__Problem requirements__.
An exact, complete copy of the entries is needed, with the pictures left out.

(Stored dataset items)
┄┄┄┄┄┄┄┄┄┄

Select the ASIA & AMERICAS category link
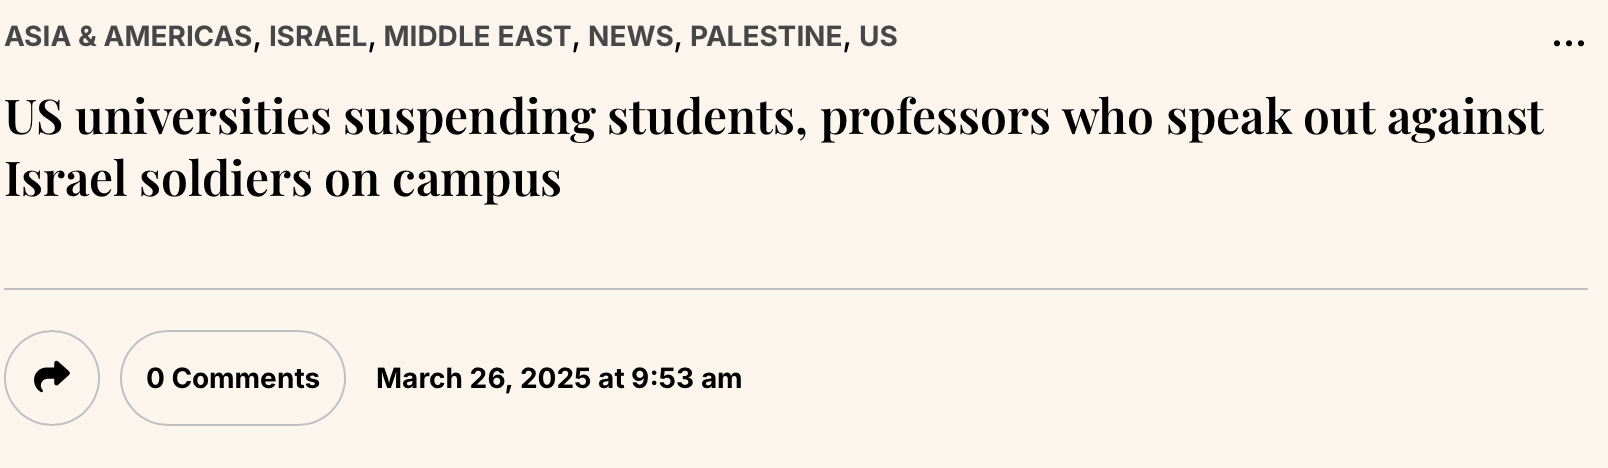This screenshot has width=1608, height=468. 128,37
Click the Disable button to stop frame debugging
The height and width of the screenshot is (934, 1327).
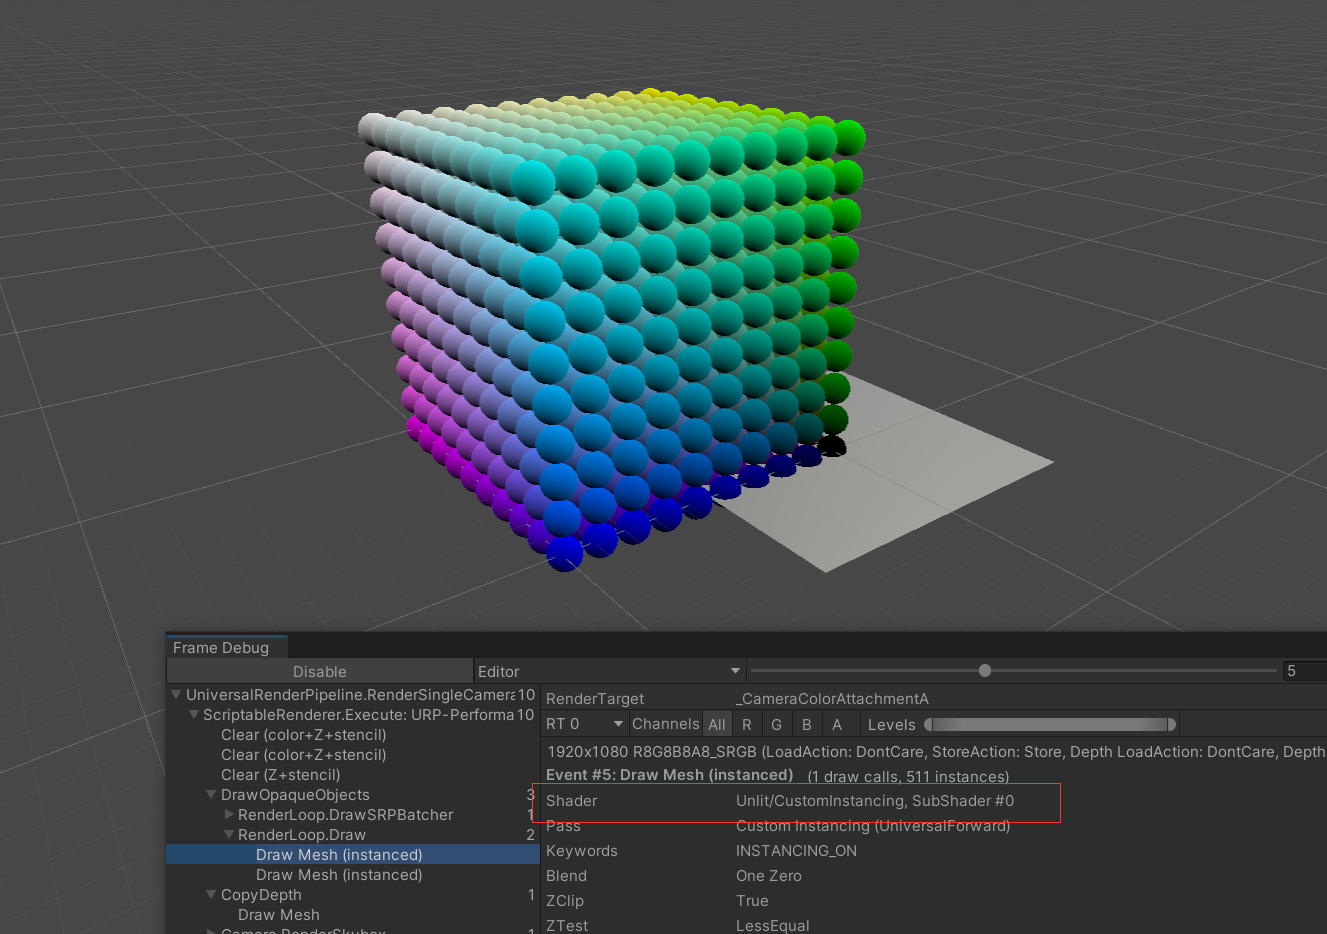tap(320, 670)
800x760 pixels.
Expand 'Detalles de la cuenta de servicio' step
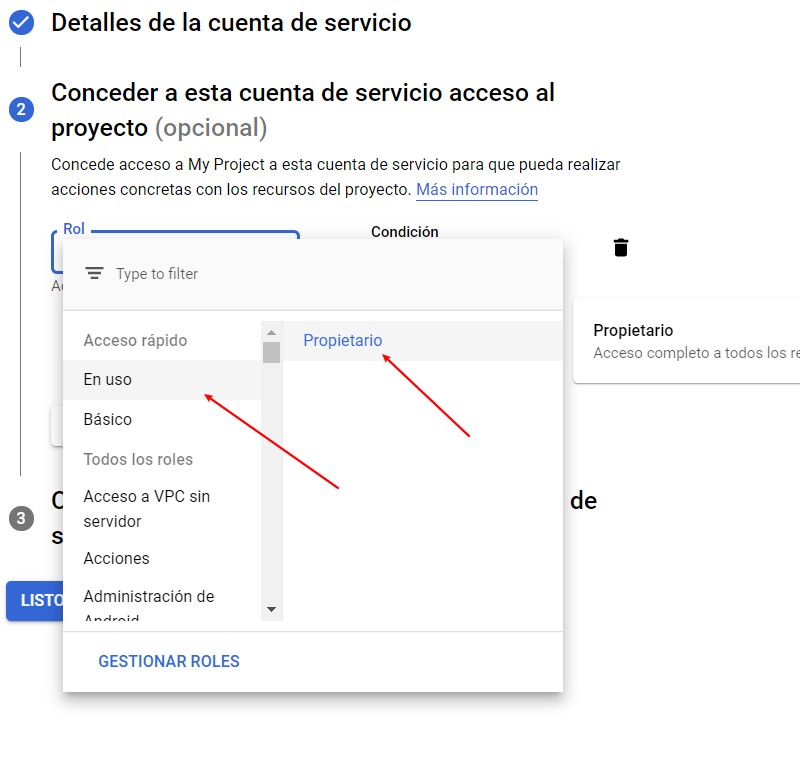[x=231, y=23]
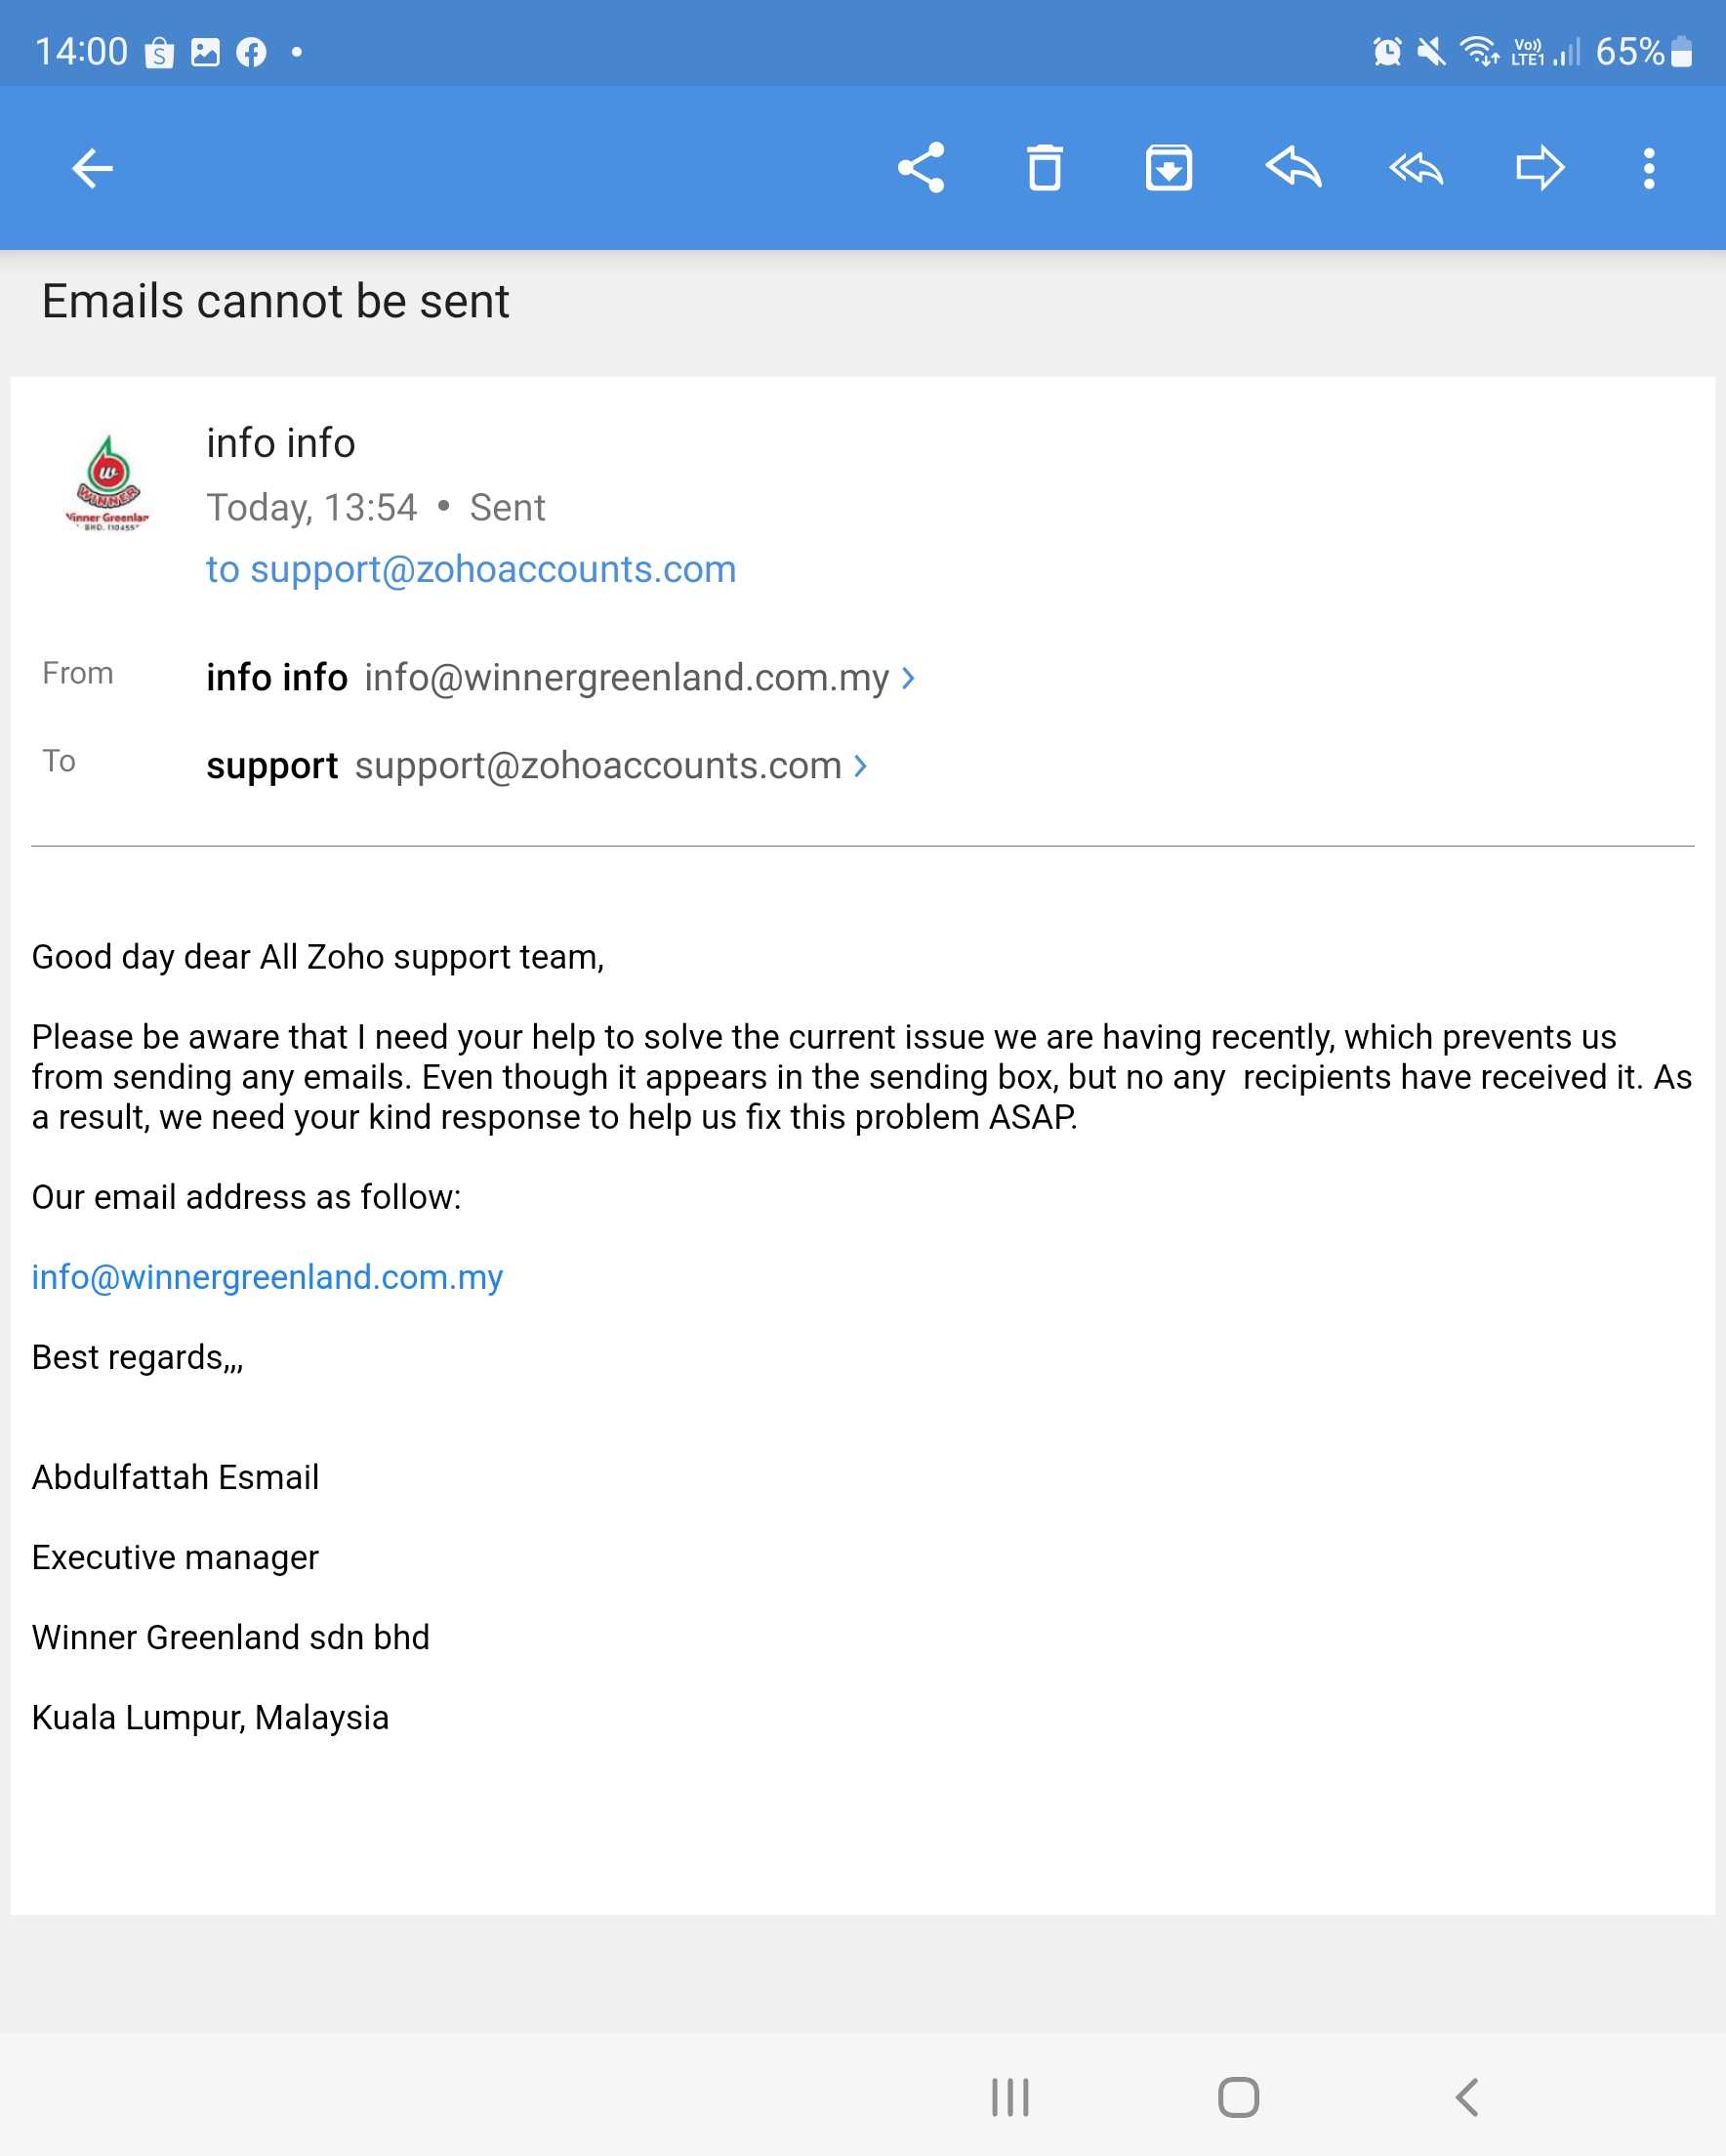Tap the 'info info' sender name header
The width and height of the screenshot is (1726, 2156).
pyautogui.click(x=280, y=443)
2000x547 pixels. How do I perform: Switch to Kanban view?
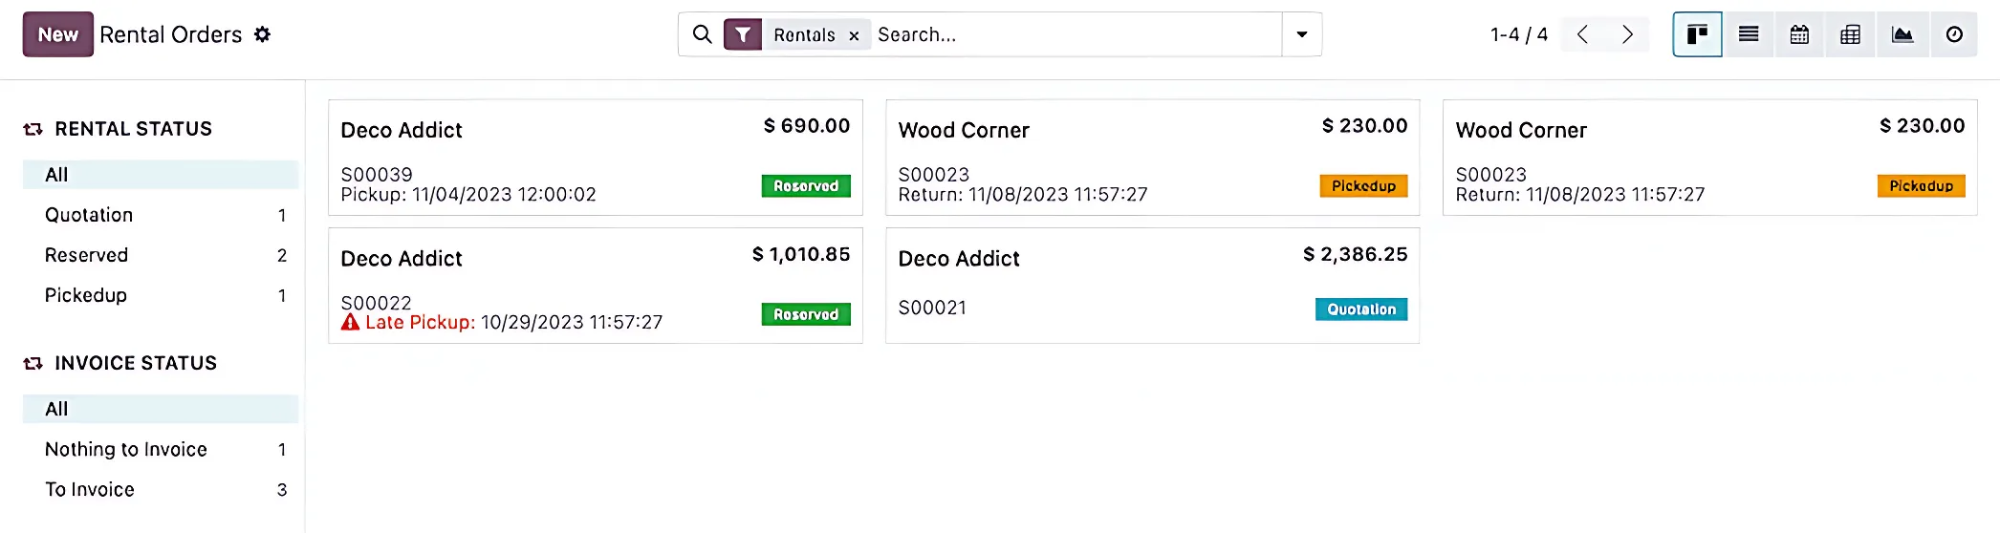coord(1697,35)
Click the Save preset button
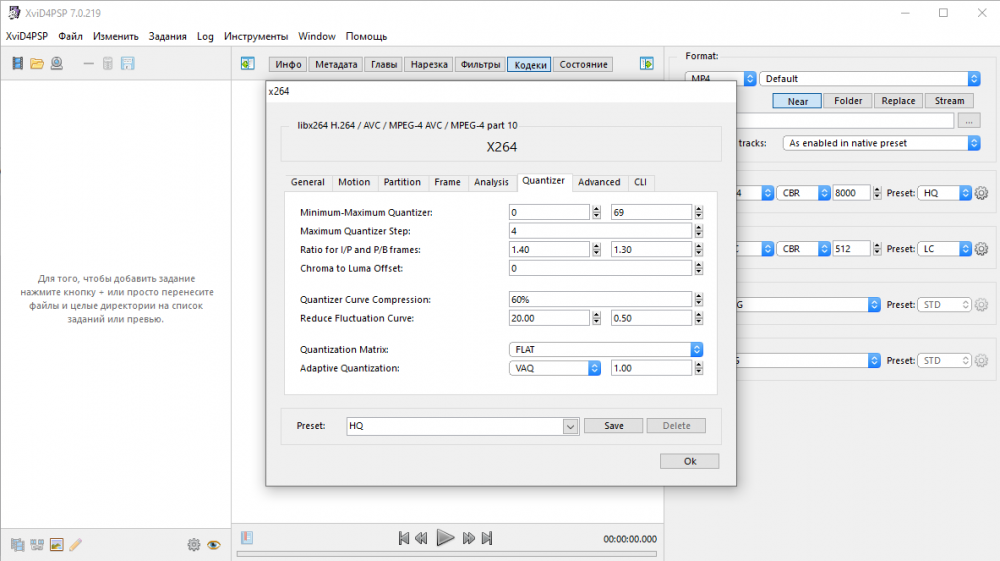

┄┄┄┄┄┄┄┄┄┄

__Output below__.
Select the ASIA & AMERICAS category link
This screenshot has width=1608, height=468. 128,37
Click the Disable button to stop frame debugging
The height and width of the screenshot is (934, 1327).
tap(320, 670)
800x760 pixels.
Expand 'Detalles de la cuenta de servicio' step
[x=231, y=23]
Tap the 'info info' sender name header
The width and height of the screenshot is (1726, 2156).
pyautogui.click(x=280, y=443)
2000x547 pixels. How do I perform: Switch to Kanban view?
coord(1697,35)
Click the Save preset button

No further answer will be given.